Stored data entries
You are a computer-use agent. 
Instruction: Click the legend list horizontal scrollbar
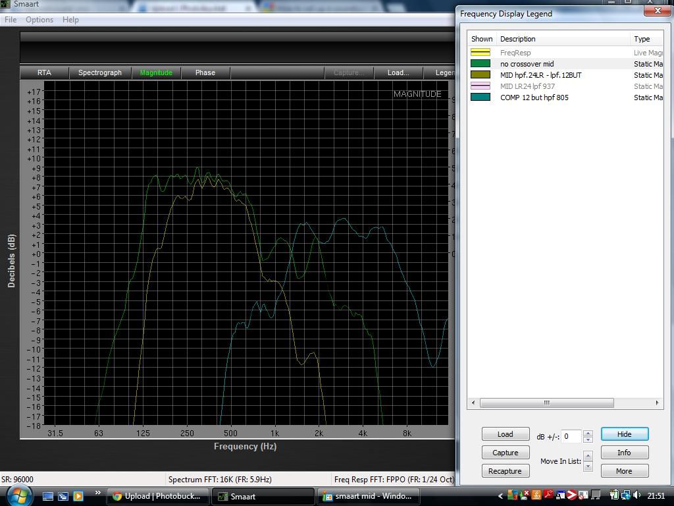(x=546, y=403)
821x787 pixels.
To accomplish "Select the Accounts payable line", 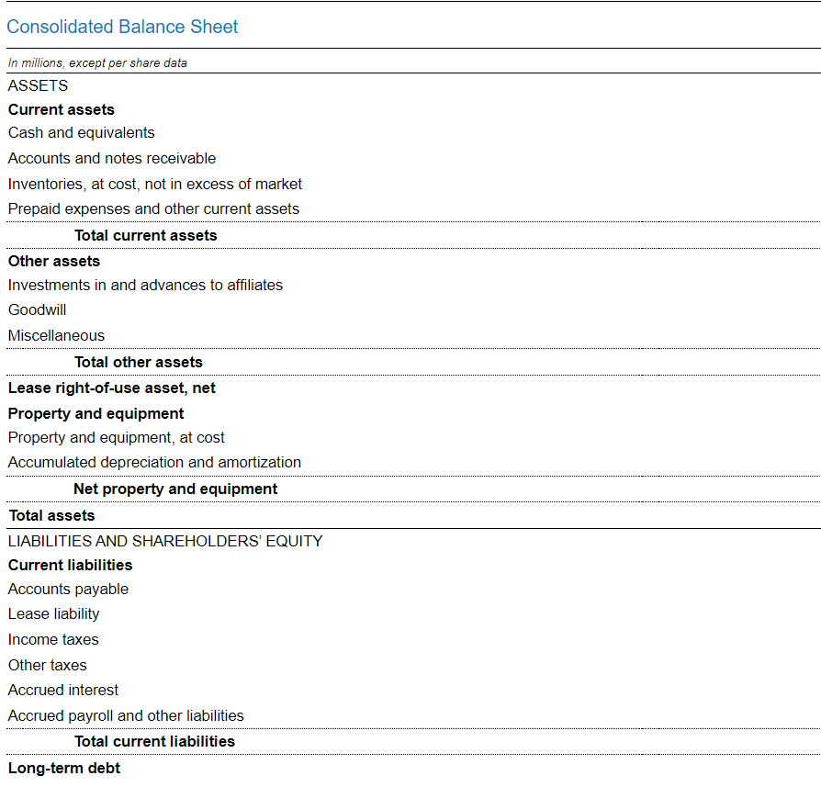I will click(x=68, y=590).
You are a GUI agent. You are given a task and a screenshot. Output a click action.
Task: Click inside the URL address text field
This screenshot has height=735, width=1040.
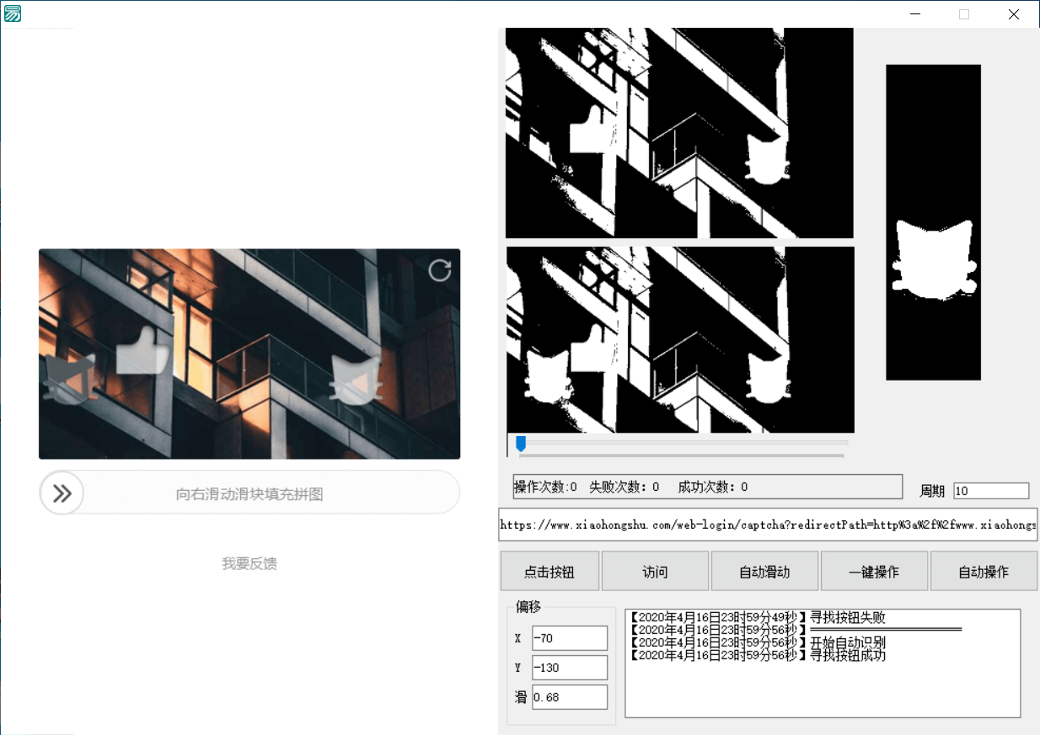[x=769, y=524]
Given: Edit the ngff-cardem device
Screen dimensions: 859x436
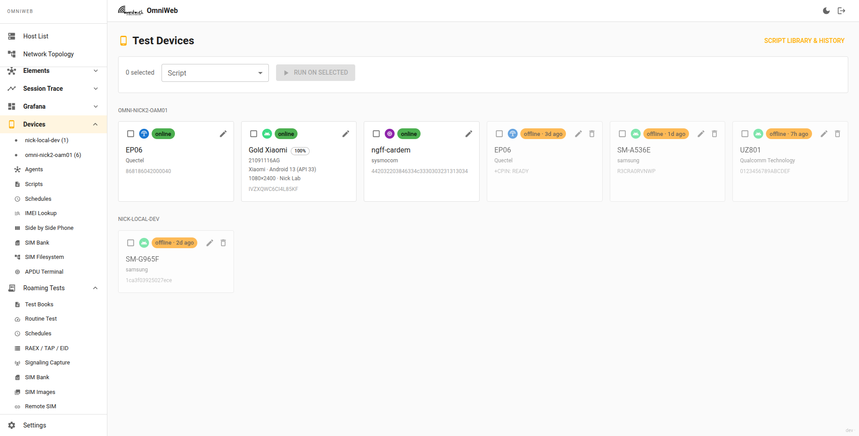Looking at the screenshot, I should [x=469, y=134].
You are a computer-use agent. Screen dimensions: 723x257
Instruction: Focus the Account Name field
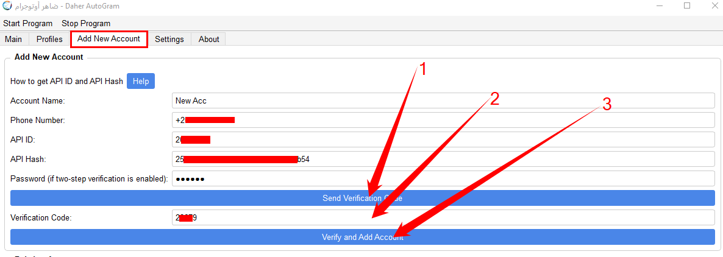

- Exercise instructions: Working down from the line with "Screen dimensions: 859x436", copy each line exactly until the last line of the entries, which is also included. Omit the pictures.

- Problem solution:
Screen dimensions: 859x436
Looking at the screenshot, I should [x=469, y=134].
You are a computer-use agent. Screen dimensions: 723x257
Instruction: Focus the Account Name field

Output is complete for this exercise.